5.2 Clinical Candidates and Development Pipeline

With ongoing Phase I, II, and III trials assessing therapeutic efficacy across a variety of diseases, including oncology, infectious illness, inflammation, neurology, and metabolic disorders, more than fifty FBDD-derived drugs have reached clinical development. This sizable clinical pipeline shows the FBDD approach's wide applicability to difficult pharmacological targets and validates it.

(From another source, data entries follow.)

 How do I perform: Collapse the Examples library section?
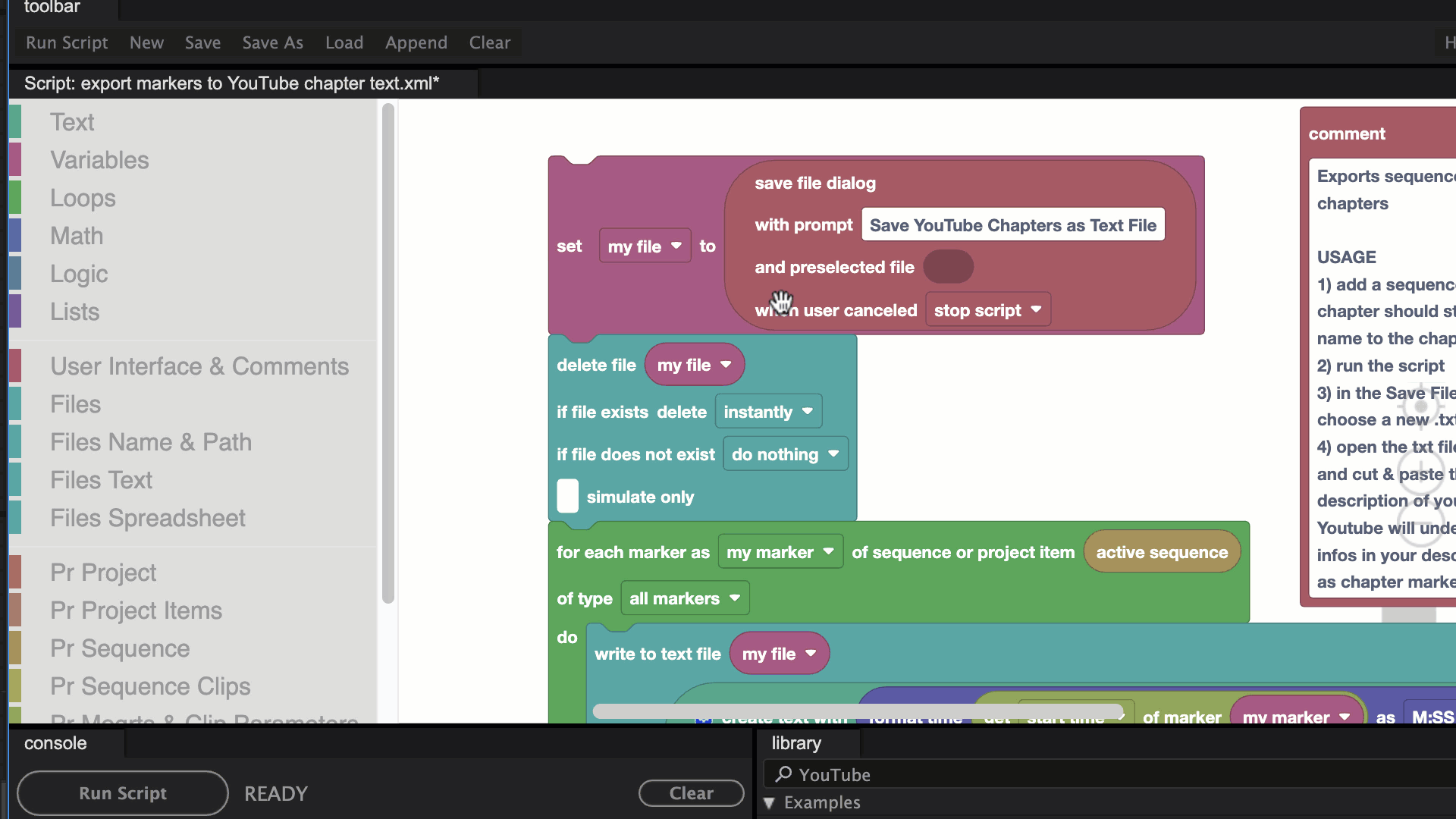tap(769, 802)
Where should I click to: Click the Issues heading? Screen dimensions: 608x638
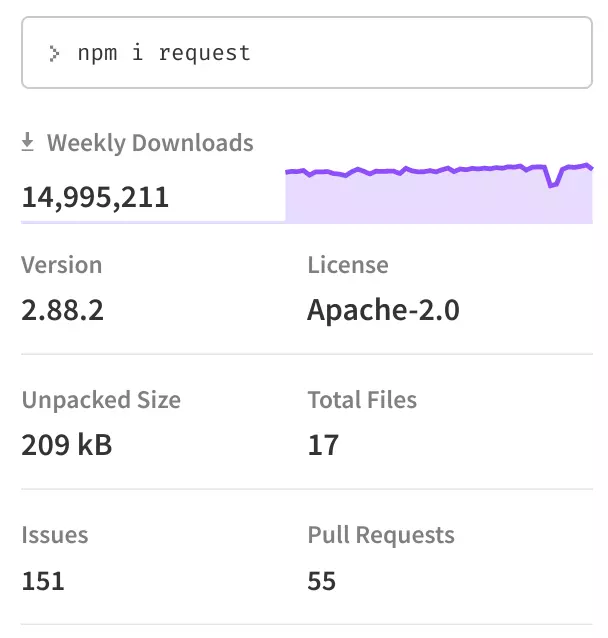pos(55,535)
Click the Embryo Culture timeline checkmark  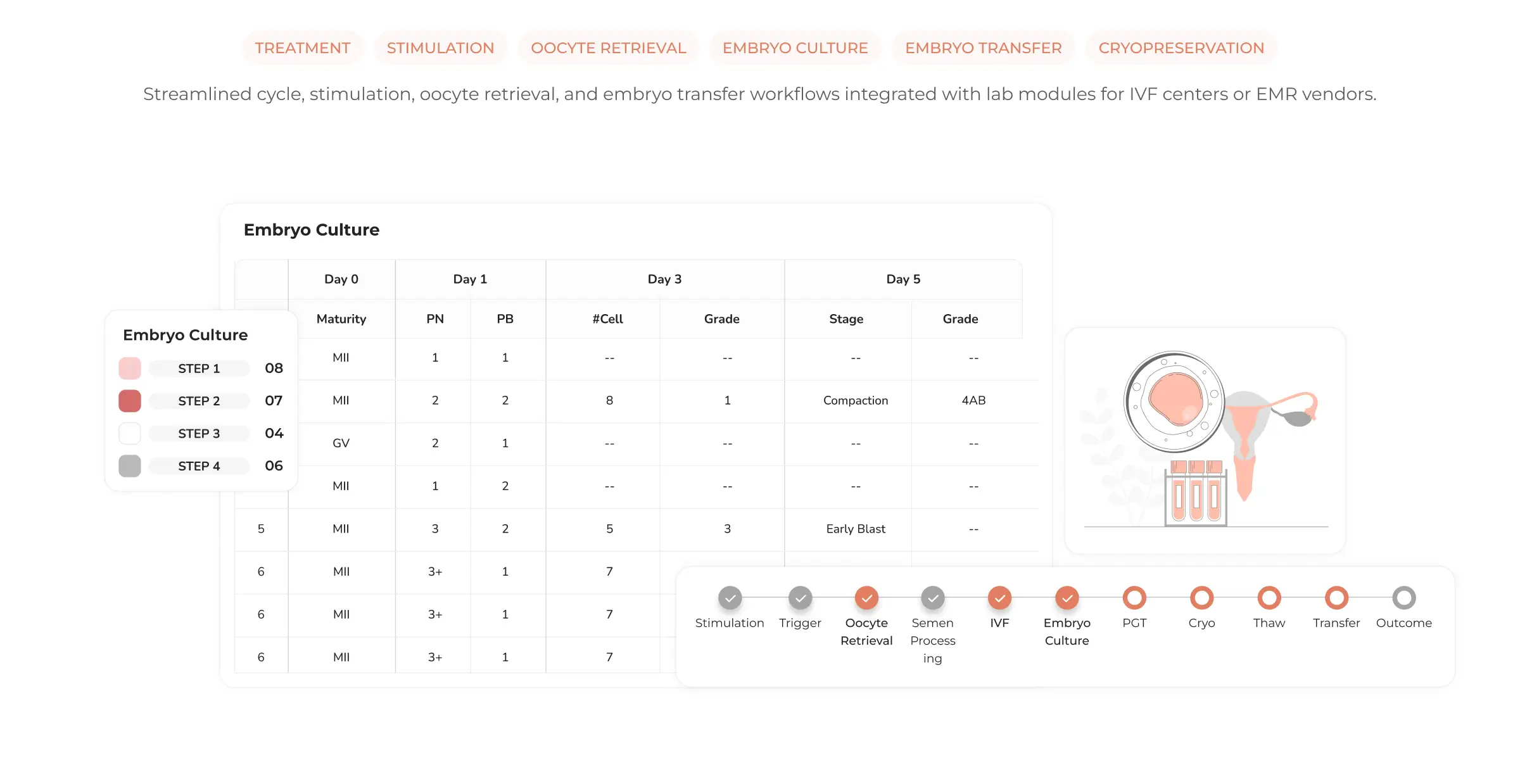[x=1067, y=597]

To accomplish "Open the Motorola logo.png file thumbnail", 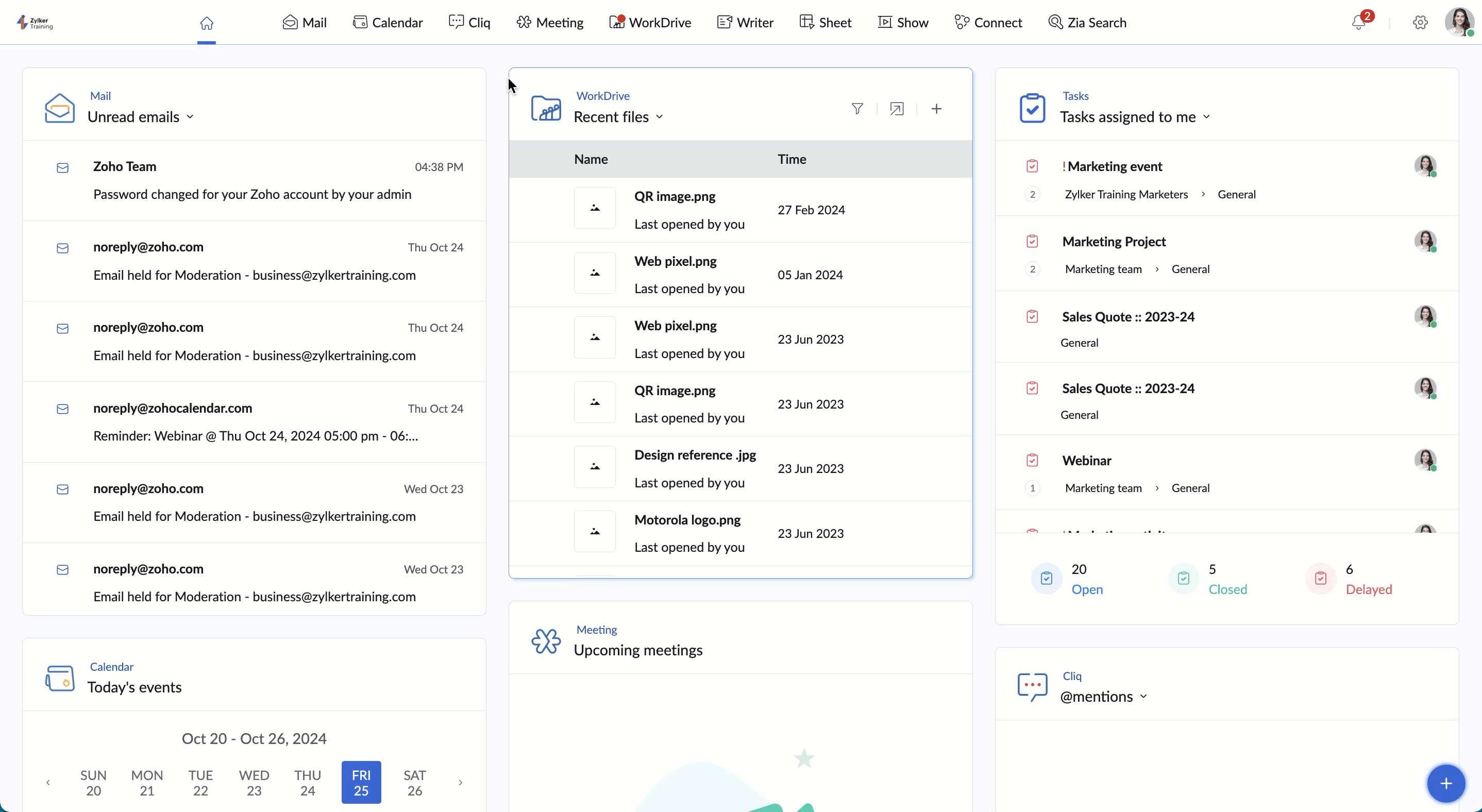I will click(x=594, y=531).
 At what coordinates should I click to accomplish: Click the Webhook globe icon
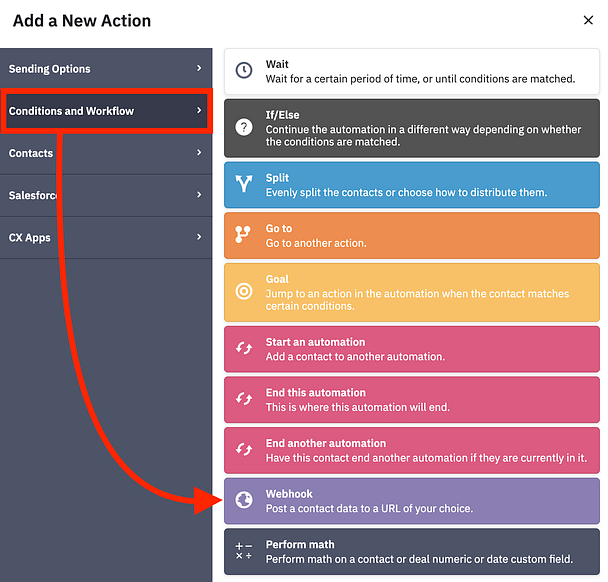point(244,501)
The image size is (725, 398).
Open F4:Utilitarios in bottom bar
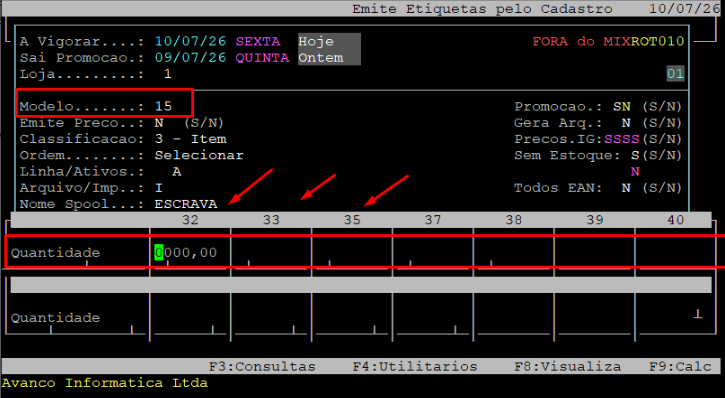click(415, 367)

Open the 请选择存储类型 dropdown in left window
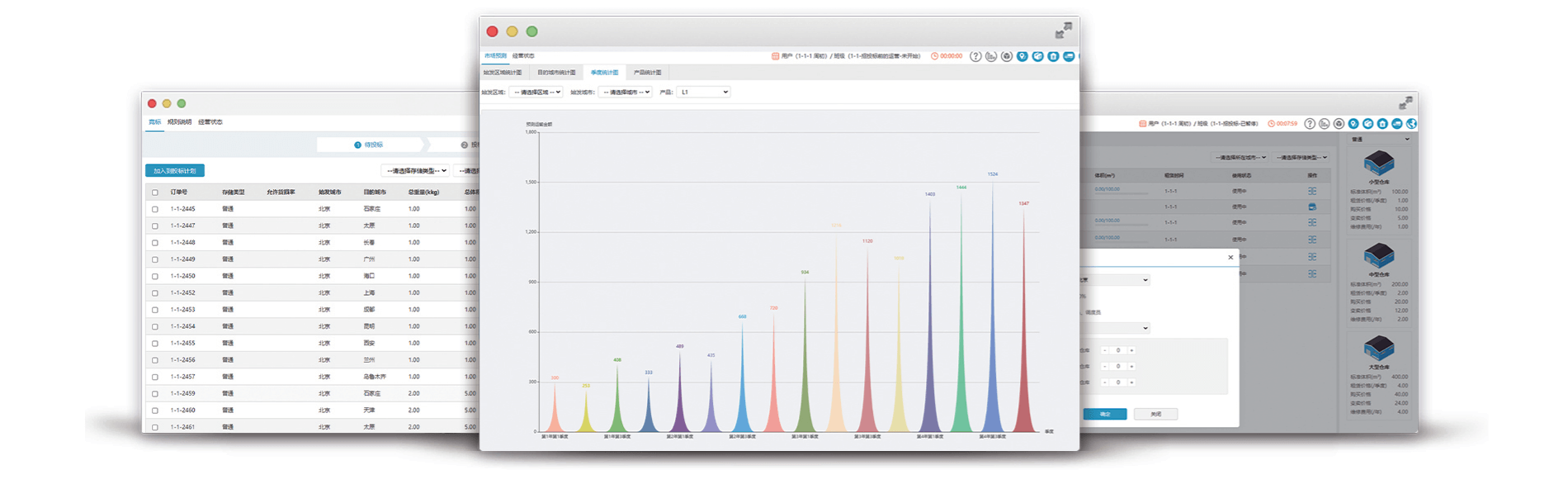pyautogui.click(x=416, y=171)
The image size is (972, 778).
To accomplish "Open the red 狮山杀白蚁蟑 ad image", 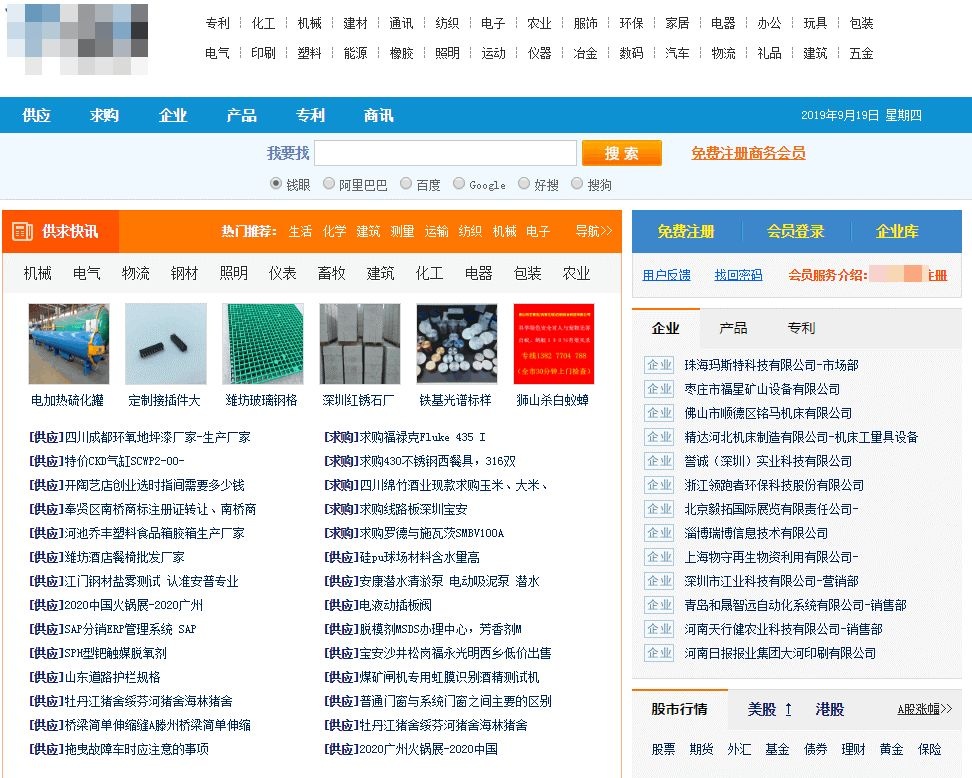I will tap(553, 344).
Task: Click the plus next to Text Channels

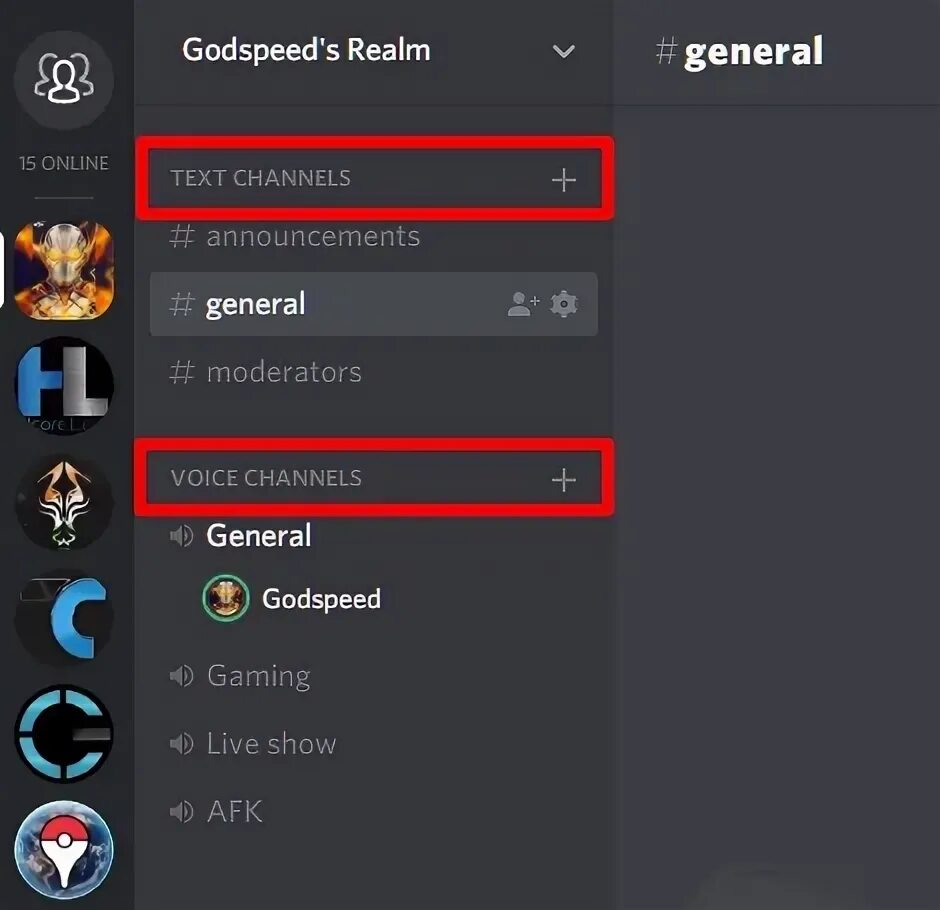Action: pyautogui.click(x=564, y=179)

5.3 FBDD Applications in Challenging Target Classes

Protein-Protein Interactions (PPIs):

Targets for protein-protein interactions are especially difficult to find. Historically, PPIs have defied small-molecule targeting due to their broad, flat binding surfaces. Because it can detect tiny molecule fragments attaching to surface pockets and "hotspots" on PPI interfaces, FBDD has been very useful for the discovery of PPI inhibitors. The interaction can be effectively disrupted by extending fragment impacts to span the interface. IAP (inhibitor of apoptosis proteins), p53 pathway connections, and BCL-2 family protein interactions are notable examples of effective applications.

Allosteric Modulation:

Finding allosteric modulators—compounds that bind to secondary locations different from the original orthosteric binding site—has proven very beneficial for FBDD. Improved selectivity (since allosteric sites frequently show more sequence diversity across protein families), tunable pharmacodynamic effects (positive or negative modulation instead of total inhibition), and the ability to target previously "undruggable" orthosteric sites are some potential benefits of allosteric modulators. Allosteric hits against a variety of receptors and enzymes have been effectively found by fragment screening and developed into lead compounds and clinical candidates.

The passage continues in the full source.